◆ **Problem**
Please write out the final portion of the records below exactly: the line containing "[Pin to Pinterest] (611, 584)", every line after it, and nothing else.

◆ **Collection entries**
───
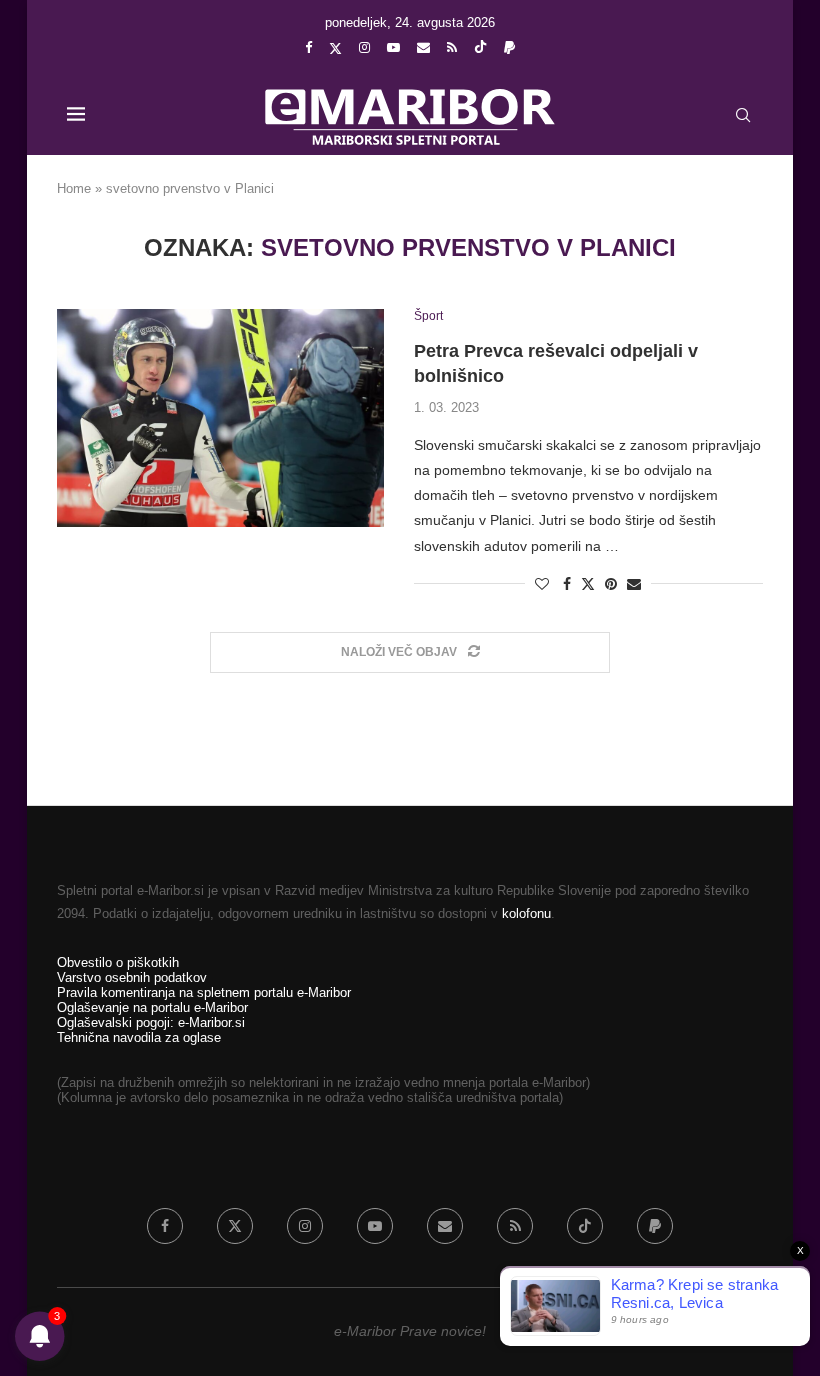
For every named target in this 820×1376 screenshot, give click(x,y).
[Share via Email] (634, 584)
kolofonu (526, 913)
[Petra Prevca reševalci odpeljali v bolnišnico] (220, 418)
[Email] (423, 47)
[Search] (743, 115)
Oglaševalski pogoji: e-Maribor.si (151, 1022)
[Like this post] (542, 584)
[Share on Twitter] (588, 583)
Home (74, 188)
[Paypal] (509, 47)
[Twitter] (335, 48)
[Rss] (452, 47)
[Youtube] (393, 47)
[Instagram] (364, 47)
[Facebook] (308, 47)
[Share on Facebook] (567, 584)
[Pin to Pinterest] (611, 584)
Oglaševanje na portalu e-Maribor (152, 1007)
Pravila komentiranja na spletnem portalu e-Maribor (204, 992)
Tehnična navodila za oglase (139, 1037)
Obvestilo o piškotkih (118, 962)
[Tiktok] (480, 48)
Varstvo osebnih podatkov (132, 977)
───
◆ **Result of the exercise**
[Pin to Pinterest] (611, 584)
Oglaševanje na portalu e-Maribor (152, 1007)
Pravila komentiranja na spletnem portalu e-Maribor (204, 992)
Tehnična navodila za oglase (139, 1037)
Obvestilo o piškotkih (118, 962)
[Tiktok] (480, 48)
Varstvo osebnih podatkov (132, 977)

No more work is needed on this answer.